Relations septembre 2000

Jean Pichette

Un nouveau départ

Et bien voilà, c’est fait. Vous tenez entre vos mains le premier nu­méro de la « nouvelle » revue Relations. Il aura fallu neuf mois de gestation pour accoucher d’une revue que nous souhaitons encore plus près des grands enjeux de notre temps : preuve que les technologies de reproduction, dont il est question dans notre dossier, n’ont pas réduit le temps de réflexion nécessaire pour mener à bon port les changements souhaités par l’équipe de rédaction de la revue !

À l’évidence, ce numéro n’est pas un clone de ce que fut Relations jusqu’à aujourd’hui. Il n’est cependant pas non plus un mutant qui viendrait rompre avec une tradition longue de presque 60 ans. Toutes les transformations que connaît aujourd’hui Relations ne modifient donc en rien l’engagement de la revue à proposer un regard critique sur le monde qui soit traversé par une solida­rité constante avec les plus démunis et un souci d’accueillir les questions de sens, hors desquelles la réflexion risque de se réduire en une simple technique de gestion de problèmes.

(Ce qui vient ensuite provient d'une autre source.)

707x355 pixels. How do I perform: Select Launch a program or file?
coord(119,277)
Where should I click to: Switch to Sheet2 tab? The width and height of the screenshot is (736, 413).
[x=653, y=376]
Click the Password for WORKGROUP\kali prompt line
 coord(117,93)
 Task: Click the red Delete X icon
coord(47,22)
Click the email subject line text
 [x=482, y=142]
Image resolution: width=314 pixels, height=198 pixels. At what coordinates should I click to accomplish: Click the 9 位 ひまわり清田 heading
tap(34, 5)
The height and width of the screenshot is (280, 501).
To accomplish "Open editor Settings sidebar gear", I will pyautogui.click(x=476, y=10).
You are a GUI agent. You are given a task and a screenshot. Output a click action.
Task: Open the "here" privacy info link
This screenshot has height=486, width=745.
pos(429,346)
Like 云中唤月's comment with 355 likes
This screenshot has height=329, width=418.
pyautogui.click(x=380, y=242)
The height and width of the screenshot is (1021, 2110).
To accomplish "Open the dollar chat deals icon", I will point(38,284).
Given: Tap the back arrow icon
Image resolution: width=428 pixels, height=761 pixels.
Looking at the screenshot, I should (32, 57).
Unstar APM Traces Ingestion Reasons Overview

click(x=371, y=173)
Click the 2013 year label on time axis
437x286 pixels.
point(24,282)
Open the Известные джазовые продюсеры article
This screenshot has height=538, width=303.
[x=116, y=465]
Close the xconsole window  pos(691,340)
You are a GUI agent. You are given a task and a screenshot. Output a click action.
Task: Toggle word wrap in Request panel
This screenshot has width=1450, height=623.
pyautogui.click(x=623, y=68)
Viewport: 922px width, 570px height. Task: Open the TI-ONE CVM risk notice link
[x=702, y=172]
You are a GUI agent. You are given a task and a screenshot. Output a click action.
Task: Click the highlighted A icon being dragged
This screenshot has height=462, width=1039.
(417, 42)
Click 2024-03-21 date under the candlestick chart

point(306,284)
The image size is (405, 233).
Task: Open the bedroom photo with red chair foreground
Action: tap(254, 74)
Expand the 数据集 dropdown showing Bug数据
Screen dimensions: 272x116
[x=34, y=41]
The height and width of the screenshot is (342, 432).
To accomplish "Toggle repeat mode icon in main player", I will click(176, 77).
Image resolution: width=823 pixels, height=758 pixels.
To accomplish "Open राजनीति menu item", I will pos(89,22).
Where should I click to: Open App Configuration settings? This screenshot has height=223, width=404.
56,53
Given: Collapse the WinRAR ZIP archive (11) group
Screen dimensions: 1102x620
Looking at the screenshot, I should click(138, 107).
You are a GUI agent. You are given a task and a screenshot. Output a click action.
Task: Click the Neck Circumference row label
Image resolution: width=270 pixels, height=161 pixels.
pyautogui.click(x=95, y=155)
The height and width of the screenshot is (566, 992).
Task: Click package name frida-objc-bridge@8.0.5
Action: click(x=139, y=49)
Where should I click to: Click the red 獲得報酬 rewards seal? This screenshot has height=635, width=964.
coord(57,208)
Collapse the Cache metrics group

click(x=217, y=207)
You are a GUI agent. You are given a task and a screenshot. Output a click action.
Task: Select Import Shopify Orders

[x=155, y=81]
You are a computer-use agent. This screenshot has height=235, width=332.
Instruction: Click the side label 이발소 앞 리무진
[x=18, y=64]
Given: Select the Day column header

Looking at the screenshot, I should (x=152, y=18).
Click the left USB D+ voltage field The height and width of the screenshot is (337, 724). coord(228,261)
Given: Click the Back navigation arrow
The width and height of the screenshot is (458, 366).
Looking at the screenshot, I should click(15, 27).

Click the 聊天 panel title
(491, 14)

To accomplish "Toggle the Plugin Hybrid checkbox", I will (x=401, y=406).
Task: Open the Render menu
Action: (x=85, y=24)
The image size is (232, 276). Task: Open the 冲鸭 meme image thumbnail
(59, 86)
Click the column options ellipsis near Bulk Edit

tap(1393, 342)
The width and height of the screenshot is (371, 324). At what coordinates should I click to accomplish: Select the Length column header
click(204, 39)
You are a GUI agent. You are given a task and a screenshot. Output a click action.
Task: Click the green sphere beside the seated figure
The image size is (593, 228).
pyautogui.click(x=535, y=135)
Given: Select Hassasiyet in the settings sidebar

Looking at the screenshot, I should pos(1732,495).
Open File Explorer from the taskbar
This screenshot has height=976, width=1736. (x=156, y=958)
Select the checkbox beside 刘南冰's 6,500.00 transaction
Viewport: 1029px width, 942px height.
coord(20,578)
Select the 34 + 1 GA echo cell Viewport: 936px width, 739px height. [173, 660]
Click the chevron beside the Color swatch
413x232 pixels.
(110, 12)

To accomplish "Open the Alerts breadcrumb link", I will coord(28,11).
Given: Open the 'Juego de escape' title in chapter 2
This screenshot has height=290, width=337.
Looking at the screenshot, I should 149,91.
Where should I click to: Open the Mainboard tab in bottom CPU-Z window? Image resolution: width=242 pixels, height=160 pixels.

Le dossier sur les biotechnologies illustre notre volonté d’interroger le monde actuel à travers une parole soucieuse de jeter des ponts entre des événements pouvant parfois sembler sans rapport entre eux : c’est dans les liens que se tisse le sens des choses, qui peut seul donner une profondeur à notre existence. Le développement fulgurant des techno-sciences médicales annonce ainsi des humains à la carte, qu’on pourra rapiécer, membre par membre, tissu par tissu, certains voyant même poindre à l’horizon une immortalité plus ou moins frelatée. Faut-il s’étonner que l’hu­main soit traité comme un être en pièces détachées alors que la pensée a largement abdiqué devant l’exigence de saisir le monde dans son unité ? Comme si, en isolant chaque problème pour le confier à un spécialiste, on pouvait as­pirer à une vérité autrement insaisis­sable.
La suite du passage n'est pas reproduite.